Who then is Paul, and who is Apollos, but ministers by whom ye believed, even as the Lord gave to every man? I have planted, Apollos watered; but God gave the increase. So then neither is he that planteth any thing, neither he that watereth; but God that giveth the increase. Now he that planteth and he that watereth are one: and every man shall receive his own reward according to his own labour. For we are labourers together with God: ye are God's husbandry, ye are God's building. (1 Cor. 3.5-9)
The faithful preaching of the Word of God in the Age of the Puritans resulted, by the powerful and effectual working of the Holy Spirit, in a remarkable "apostolic" succession of conversions, a genealogy of Puritan "who's who's," as it were. It is a striking illustration of how the faithfulness of one man's ministry in God's providence plays a role in the lives of so many others. Or, as Clarence the Angel said in It's a Wonderful Life:
Strange, isn't it? Each man's life touches so many other lives.
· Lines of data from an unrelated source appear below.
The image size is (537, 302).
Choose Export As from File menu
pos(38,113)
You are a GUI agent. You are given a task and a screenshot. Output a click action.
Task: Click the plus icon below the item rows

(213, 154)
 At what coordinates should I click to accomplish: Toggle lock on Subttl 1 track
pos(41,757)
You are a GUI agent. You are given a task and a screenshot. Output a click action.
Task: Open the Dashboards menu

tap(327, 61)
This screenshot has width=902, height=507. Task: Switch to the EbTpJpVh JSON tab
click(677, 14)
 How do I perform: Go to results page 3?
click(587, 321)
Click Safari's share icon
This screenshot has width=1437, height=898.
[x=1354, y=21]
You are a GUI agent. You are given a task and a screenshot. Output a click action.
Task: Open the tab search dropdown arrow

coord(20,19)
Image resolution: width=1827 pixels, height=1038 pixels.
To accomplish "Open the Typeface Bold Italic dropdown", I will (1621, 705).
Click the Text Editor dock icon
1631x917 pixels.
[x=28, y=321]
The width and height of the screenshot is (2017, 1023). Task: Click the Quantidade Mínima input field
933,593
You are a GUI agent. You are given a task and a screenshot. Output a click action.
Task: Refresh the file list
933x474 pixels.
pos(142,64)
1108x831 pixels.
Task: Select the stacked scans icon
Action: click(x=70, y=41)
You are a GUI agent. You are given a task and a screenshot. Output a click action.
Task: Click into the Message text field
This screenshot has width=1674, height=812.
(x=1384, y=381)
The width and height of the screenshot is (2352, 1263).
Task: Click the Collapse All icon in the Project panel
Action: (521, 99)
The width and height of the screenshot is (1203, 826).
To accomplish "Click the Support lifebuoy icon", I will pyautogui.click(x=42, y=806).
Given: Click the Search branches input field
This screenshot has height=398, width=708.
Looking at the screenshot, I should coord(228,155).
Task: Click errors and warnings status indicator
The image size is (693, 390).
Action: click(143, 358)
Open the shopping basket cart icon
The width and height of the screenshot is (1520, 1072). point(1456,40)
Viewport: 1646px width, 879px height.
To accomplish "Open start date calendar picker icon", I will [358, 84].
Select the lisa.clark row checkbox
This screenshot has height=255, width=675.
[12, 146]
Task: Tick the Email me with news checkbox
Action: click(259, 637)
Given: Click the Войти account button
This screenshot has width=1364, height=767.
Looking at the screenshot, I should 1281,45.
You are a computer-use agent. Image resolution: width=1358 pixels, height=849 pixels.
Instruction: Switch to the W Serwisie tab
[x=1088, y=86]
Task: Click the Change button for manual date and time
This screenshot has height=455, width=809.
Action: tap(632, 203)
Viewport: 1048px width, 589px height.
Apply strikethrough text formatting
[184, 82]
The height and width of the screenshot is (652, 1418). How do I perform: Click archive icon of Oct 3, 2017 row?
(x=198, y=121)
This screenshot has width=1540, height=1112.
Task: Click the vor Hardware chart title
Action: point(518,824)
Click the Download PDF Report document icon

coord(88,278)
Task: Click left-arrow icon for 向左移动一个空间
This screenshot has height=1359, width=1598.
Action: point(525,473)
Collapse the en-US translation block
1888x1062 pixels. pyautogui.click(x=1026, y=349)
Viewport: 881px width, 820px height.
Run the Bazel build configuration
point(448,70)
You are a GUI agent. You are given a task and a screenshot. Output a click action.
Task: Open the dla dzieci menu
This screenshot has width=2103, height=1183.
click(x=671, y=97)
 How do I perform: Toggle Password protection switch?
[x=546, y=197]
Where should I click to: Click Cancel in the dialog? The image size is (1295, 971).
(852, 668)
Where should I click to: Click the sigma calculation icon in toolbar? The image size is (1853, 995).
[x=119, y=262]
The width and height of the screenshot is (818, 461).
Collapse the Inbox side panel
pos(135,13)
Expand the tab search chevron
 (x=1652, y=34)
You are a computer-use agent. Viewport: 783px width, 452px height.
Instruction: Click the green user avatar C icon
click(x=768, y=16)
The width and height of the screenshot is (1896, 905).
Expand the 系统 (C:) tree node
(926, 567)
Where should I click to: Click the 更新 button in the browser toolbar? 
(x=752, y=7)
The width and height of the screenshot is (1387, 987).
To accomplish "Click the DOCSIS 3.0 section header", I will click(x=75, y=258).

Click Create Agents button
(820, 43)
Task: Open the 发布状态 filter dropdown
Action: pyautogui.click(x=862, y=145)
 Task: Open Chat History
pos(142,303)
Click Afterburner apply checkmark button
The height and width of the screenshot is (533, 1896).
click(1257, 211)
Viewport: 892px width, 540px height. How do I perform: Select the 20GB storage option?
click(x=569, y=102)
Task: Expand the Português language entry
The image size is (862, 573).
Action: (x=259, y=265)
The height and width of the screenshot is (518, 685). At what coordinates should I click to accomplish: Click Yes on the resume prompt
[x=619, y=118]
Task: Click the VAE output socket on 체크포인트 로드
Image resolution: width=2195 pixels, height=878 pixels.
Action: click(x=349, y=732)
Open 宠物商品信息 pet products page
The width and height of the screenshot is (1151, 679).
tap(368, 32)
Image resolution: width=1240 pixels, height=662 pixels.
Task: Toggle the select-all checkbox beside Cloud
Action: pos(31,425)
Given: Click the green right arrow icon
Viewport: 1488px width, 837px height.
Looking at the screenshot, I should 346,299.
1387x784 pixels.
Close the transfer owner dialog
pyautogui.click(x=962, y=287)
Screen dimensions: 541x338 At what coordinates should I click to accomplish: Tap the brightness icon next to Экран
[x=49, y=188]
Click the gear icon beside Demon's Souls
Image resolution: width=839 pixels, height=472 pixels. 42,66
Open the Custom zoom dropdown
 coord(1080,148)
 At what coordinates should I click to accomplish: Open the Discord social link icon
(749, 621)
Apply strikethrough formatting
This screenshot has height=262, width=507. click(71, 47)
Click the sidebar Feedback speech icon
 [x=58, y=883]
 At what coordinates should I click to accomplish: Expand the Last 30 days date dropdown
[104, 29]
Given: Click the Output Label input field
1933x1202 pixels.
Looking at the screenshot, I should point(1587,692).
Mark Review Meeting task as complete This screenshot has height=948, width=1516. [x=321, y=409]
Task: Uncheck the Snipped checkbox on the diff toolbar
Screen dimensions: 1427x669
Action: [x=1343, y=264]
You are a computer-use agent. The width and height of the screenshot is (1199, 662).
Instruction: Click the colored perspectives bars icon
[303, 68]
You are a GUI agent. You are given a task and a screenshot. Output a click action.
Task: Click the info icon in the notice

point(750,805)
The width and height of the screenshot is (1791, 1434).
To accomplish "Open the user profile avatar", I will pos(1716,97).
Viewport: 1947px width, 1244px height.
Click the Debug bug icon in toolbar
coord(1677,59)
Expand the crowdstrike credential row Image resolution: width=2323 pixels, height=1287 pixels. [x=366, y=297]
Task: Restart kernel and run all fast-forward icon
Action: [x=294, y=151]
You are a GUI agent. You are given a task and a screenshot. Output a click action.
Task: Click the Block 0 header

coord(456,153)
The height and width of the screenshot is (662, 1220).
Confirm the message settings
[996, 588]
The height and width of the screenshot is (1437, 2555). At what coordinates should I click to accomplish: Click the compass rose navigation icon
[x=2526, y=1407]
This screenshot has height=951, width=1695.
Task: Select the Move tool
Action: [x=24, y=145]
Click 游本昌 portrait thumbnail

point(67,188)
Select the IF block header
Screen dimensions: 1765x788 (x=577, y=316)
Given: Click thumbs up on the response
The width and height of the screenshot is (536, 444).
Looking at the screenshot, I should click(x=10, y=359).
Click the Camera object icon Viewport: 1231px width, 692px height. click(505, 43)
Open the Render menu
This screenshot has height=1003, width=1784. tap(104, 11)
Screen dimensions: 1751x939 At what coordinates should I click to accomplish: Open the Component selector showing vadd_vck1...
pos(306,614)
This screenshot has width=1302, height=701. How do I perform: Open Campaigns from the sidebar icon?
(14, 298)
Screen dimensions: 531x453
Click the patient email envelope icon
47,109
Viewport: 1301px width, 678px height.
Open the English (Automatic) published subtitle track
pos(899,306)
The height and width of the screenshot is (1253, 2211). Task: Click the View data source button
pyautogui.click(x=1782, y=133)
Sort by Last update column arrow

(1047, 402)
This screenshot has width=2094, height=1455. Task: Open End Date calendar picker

When he isn't around he leaves an awful hole, doesn't he?
Darrett Rutman, American Puritanism, p. 7:
The generation of ministers of this sort approaches something of the quality of the opening chapter of Chronicles: "Richard Rogers begat (in a spiritual sense) Paul Baynes, who begat Richard Sibbes, who begat John Cotton, who begat John Preston, who begat Thomas Shepard.
To expand on this, Paul Baynes (1560-1617) was converted under the ministry of William Perkins (1558-1602), himself convicted of his sin after a woman in the street spoke of him as "drunken Perkins," and Richard Rogers (1550?-1618). William Ames (1576-1633) and Richard Blackerby (1574-1648) were likewise converted under the preaching of William Perkins. Richard Sibbes (1577-1635) was converted under the preaching of Paul Baynes. John Cotton (1595-1652) was converted under the preaching of Richard Sibbes. John Preston (1587-1628) was converted under the preaching of John Cotton. The preaching of Richard Sibbes and John Preston was influential in the spiritual awakening of Thomas Goodwin (1600-1680). Thomas Shepard (1605-1649) was converted under the preaching of John Preston. Shepard himself was known as "Pastor Evangelicus," who was "as great a converter of souls as has ordinarily been known in our days" (Cotton Mather, Magnalia Christi Americana, Vol. 1, p. 380), and Jonathan Mitchell (1624-1668) traced his spiritual awakening to the ministry of Thomas Shepard.
We see how souls were converted on both sides of the Atlantic Ocean by means of such a golden chain. The ministries of these men have led to many conversions and influenced many millions more through their literature, even to the present day. Thank the Lord for these men who have planted and watered; to God be the glory for giving the increase.